▶ **What to work on**
Carry on the article about the Strait of Hormuz closure and Gulf oil and gas supplies, picking up right after its final sentence.

--- Extract provided ---

Storage capacity constraints
The seven oil-producing Gulf nations – Bahrain, Kuwait, Oman, Qatar, Saudi Arabia and the UAE – are likely to run out of crude oil storage capacity in less than a month if the Strait of Hormuz remains closed, according to an analysis by JPMorgan Chase.
With storage capacity depleted, producers would be forced to cut production.
“While there will be some capacities elsewhere, and some options to use pipelines rather than shipping, it is incredibly difficult to replace the sheer volume as we are talking about an average of 20 million barrels of oil per day that usually cross the Strait of Hormuz,” said Sarah Schiffling, a supply chains expert at the Hanken School of Economics in Helsinki.
“This important maritime chokepoint provides very significant leverage in the global economy.”
This week, Goldman Sachs analysts estimated that global oil prices will likely hit $100 a barrel – a threshold not seen since Russia’s 2022 invasion of Ukraine – if shipping through the waterway stays at the current reduced levels for five weeks.
In an interview published by The Financial Times on Friday, Qatar’s energy minister Saad al-Kaabi warned that producers in the region could halt production within days and that oil could soar as high as $150 a barrel.
Such increases would reverberate through the global economy.
The International Monetary Fund has estimated that global economic growth is reduced by 0.15 percent for every 10 percent rise in oil prices.
The pain would not be spread evenly.
About 80 percent of the oil shipped through the strait goes to Asia.
India, Japan, South Korea and the Philippines, which are all highly dependent on foreign energy imports, would be among the economies most vulnerable to spikes in the cost of necessities such as food and fuel.
“The effect would be felt in Asia and Europe in particular,” said Lutz Kilian, an economist at the Federal Reserve Bank of Dallas.
“Some countries, such as China, have ample oil reserves to help weather a temporary outage, while others do not.”
Liquefied natural gas (LNG), which is also shipped through the strait and has fewer alternative suppliers outside the region than crude oil, has already seen much steeper price rises.
European prices of LNG surged by as much as 50 percent on Monday after state-run QatarEnergy, which ships about one-fifth of global supply through the waterway, announced a halt to production following drone attacks blamed on Iran.

--- Information shown ---

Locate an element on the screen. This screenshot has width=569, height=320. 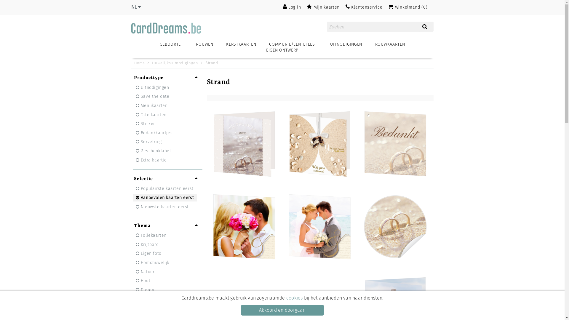
'ROUWKAARTEN' is located at coordinates (390, 44).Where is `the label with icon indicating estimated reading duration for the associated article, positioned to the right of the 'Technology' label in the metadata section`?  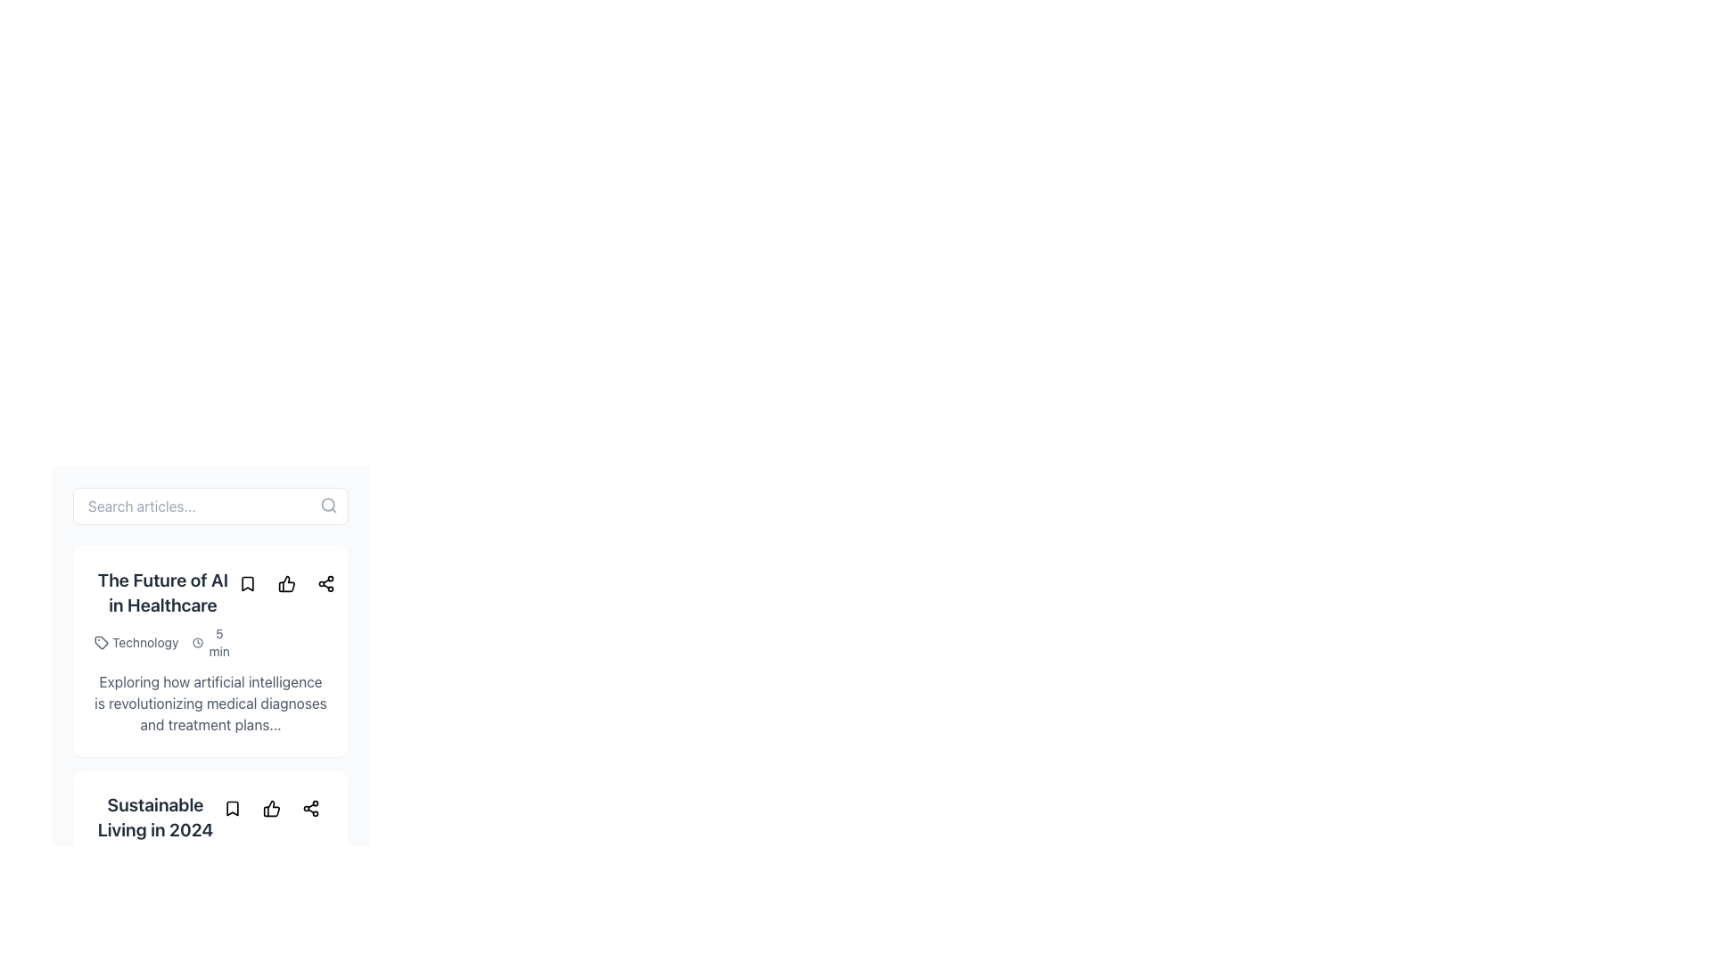
the label with icon indicating estimated reading duration for the associated article, positioned to the right of the 'Technology' label in the metadata section is located at coordinates (212, 643).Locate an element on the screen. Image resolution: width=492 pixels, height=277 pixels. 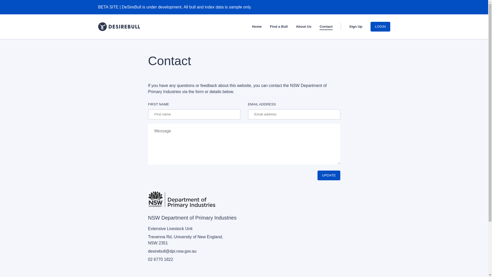
'02 6770 1822' is located at coordinates (161, 259).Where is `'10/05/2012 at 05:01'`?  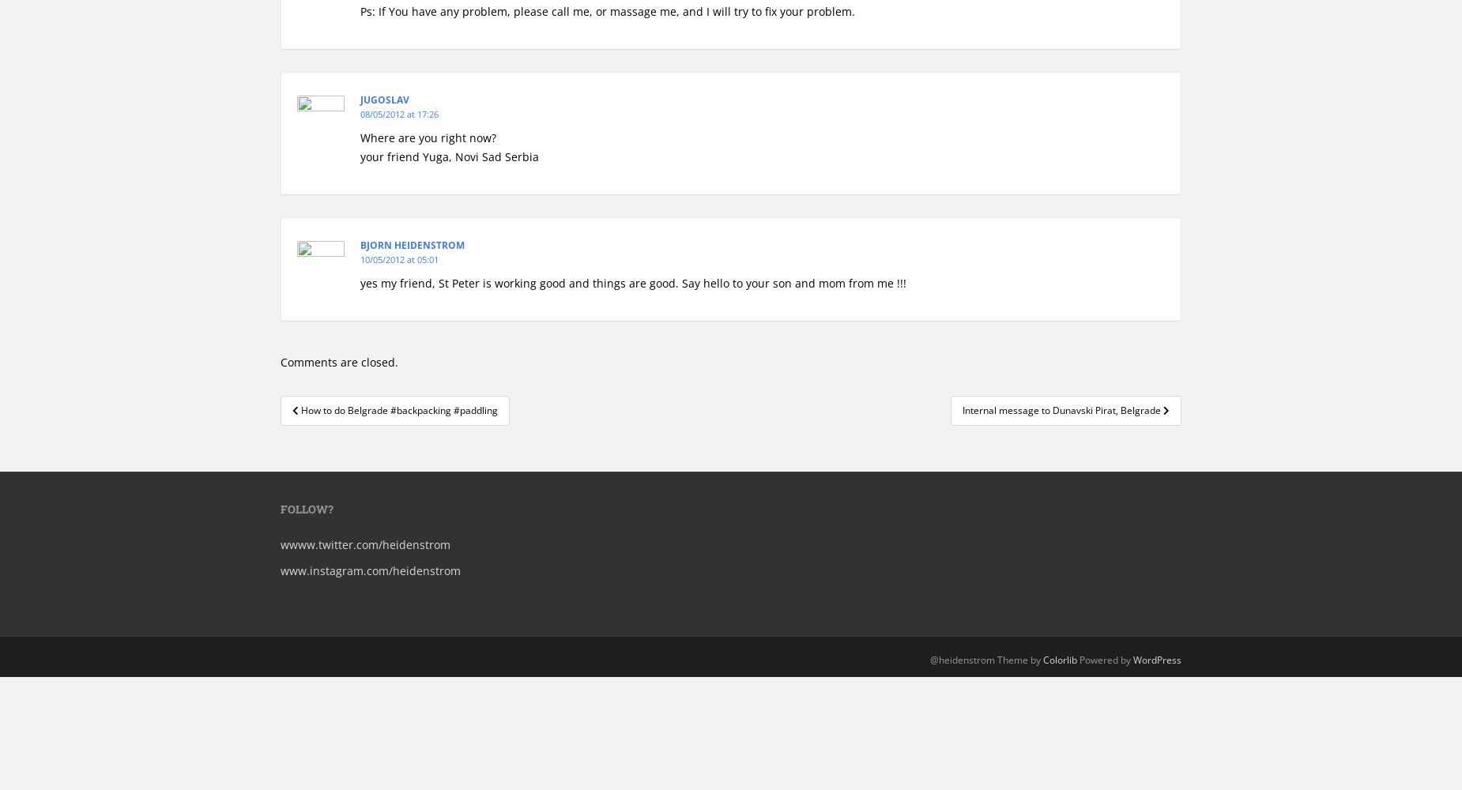 '10/05/2012 at 05:01' is located at coordinates (399, 258).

---

▶ **Result of the exercise**
“Gas will be more impacted because the market was still relatively tight and stocks are low in Europe as we are at the end of winter; also, there is no replacement for the LNG lost,” Corbeau said.

Prolonged uncertainty
With US President Donald Trump signalling that he intends to continue the assault on Iran for at least several more weeks, the extent to which Tehran is willing – or able – to keep the strait closed will be critical to the global economy.
At least nine commercial vessels have been targeted in attacks in or near the strait since the start of the conflict, prompting multiple insurance firms to cancel coverage for vessels in the Gulf.
While traffic through the strait has not halted, it is down about 90 percent compared with normal levels, according to ship tracker MarineTraffic.
“The uncertainty itself is probably the most dangerous part. Supply chains hate uncertainty,” Schiffling said.
“It is possible to plan for almost anything, but not knowing what will happen makes it really challenging to adapt operations.”
On Wednesday, Trump said he had ordered the US International Development Finance Corporation to start insuring shipping lines in the region in order to keep trade flowing.
Trump also said the US Navy could begin escorting vessels through the strait if necessary.
“As long as Israel and the US are able to suppress Iranian drone and missile attacks in the strait to the point that the bulk of the oil tankers gets through, and as long as the United States provides back-up insurance for shippers and their cargo, the global economy may make it through this war without a recession,” Kilian said.
“On the other hand, if there is a severe disruption of oil traffic, the economic costs will grow the longer the disruption lasts.”